- Work item -
Return each entry unchanged.

- Working data -
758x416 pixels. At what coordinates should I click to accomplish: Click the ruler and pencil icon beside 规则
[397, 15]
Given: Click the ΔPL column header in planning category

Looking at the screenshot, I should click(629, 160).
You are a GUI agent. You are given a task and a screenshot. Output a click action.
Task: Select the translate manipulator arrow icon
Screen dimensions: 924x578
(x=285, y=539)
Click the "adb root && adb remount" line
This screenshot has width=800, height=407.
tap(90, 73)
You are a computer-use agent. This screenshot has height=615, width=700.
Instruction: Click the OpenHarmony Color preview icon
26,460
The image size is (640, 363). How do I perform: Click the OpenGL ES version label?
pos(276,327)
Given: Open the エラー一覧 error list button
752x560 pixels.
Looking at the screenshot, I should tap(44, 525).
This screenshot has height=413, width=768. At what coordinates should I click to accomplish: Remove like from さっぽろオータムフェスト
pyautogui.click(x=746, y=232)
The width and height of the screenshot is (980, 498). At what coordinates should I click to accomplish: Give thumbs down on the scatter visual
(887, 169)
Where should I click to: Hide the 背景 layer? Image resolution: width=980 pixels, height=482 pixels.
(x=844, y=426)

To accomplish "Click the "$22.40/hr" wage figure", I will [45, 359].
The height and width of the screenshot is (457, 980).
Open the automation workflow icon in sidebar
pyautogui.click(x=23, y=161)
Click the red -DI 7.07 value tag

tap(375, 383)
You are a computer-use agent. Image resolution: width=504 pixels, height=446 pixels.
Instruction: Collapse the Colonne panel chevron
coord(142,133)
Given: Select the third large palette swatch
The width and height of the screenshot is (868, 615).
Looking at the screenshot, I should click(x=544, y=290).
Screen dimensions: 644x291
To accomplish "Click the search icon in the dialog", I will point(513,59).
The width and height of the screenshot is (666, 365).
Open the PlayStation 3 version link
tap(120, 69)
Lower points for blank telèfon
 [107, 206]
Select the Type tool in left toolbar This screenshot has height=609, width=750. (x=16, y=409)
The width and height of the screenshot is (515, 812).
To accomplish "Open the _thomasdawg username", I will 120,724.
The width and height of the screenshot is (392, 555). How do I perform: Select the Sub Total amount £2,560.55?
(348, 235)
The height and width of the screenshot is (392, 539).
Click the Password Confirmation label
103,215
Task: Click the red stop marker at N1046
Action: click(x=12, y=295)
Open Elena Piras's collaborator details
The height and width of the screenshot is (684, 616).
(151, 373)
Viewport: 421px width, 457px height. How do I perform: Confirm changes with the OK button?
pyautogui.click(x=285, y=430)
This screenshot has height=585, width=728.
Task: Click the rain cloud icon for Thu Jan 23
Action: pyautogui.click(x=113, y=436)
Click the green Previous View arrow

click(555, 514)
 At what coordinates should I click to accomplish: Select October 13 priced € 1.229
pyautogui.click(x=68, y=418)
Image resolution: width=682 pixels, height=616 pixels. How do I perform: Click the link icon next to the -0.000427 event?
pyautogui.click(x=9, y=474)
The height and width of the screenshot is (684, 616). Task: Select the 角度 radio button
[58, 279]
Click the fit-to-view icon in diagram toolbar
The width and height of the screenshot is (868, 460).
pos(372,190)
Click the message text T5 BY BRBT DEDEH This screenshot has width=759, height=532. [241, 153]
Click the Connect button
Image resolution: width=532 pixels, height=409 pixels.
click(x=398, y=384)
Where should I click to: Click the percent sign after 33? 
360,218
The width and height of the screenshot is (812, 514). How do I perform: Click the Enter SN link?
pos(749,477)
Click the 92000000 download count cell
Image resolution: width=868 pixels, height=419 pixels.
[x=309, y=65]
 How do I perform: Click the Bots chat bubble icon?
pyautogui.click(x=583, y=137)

- Task output -
758x416 pixels. At what coordinates should I click to accomplish: Click the ruler and pencil icon beside 规则
[397, 15]
Given: Click the ΔPL column header in planning category

Looking at the screenshot, I should click(629, 160).
You are a GUI agent. You are given a task and a screenshot. Output a click action.
Task: Select the translate manipulator arrow icon
Screen dimensions: 924x578
(x=285, y=539)
Click the "adb root && adb remount" line
This screenshot has width=800, height=407.
tap(90, 73)
You are a computer-use agent. This screenshot has height=615, width=700.
Instruction: Click the OpenHarmony Color preview icon
26,460
The image size is (640, 363). How do I perform: Click the OpenGL ES version label?
pos(276,327)
Given: Open the エラー一覧 error list button
752x560 pixels.
Looking at the screenshot, I should tap(44, 525).
This screenshot has height=413, width=768. At what coordinates should I click to accomplish: Remove like from さっぽろオータムフェスト
pyautogui.click(x=746, y=232)
The width and height of the screenshot is (980, 498). At what coordinates should I click to accomplish: Give thumbs down on the scatter visual
(887, 169)
Where should I click to: Hide the 背景 layer? Image resolution: width=980 pixels, height=482 pixels.
(x=844, y=426)

To accomplish "Click the "$22.40/hr" wage figure", I will [45, 359].
The height and width of the screenshot is (457, 980).
Open the automation workflow icon in sidebar
pyautogui.click(x=23, y=161)
Click the red -DI 7.07 value tag

tap(375, 383)
You are a computer-use agent. Image resolution: width=504 pixels, height=446 pixels.
Instruction: Collapse the Colonne panel chevron
coord(142,133)
Given: Select the third large palette swatch
The width and height of the screenshot is (868, 615).
Looking at the screenshot, I should click(x=544, y=290).
Screen dimensions: 644x291
To accomplish "Click the search icon in the dialog", I will point(513,59).
The width and height of the screenshot is (666, 365).
Open the PlayStation 3 version link
tap(120, 69)
Lower points for blank telèfon
 [107, 206]
Select the Type tool in left toolbar This screenshot has height=609, width=750. (x=16, y=409)
The width and height of the screenshot is (515, 812).
To accomplish "Open the _thomasdawg username", I will 120,724.
The width and height of the screenshot is (392, 555). How do I perform: Select the Sub Total amount £2,560.55?
(348, 235)
The height and width of the screenshot is (392, 539).
Click the Password Confirmation label
103,215
Task: Click the red stop marker at N1046
Action: click(x=12, y=295)
Open Elena Piras's collaborator details
The height and width of the screenshot is (684, 616).
(151, 373)
Viewport: 421px width, 457px height. How do I perform: Confirm changes with the OK button?
pyautogui.click(x=285, y=430)
This screenshot has height=585, width=728.
Task: Click the rain cloud icon for Thu Jan 23
Action: pyautogui.click(x=113, y=436)
Click the green Previous View arrow

click(555, 514)
 At what coordinates should I click to accomplish: Select October 13 priced € 1.229
pyautogui.click(x=68, y=418)
Image resolution: width=682 pixels, height=616 pixels. How do I perform: Click the link icon next to the -0.000427 event?
pyautogui.click(x=9, y=474)
The height and width of the screenshot is (684, 616). Task: Select the 角度 radio button
[58, 279]
Click the fit-to-view icon in diagram toolbar
The width and height of the screenshot is (868, 460).
pos(372,190)
Click the message text T5 BY BRBT DEDEH This screenshot has width=759, height=532. [241, 153]
Click the Connect button
Image resolution: width=532 pixels, height=409 pixels.
click(x=398, y=384)
Where should I click to: Click the percent sign after 33? 
360,218
The width and height of the screenshot is (812, 514). How do I perform: Click the Enter SN link?
pos(749,477)
Click the 92000000 download count cell
Image resolution: width=868 pixels, height=419 pixels.
[x=309, y=65]
 How do I perform: Click the Bots chat bubble icon?
pyautogui.click(x=583, y=137)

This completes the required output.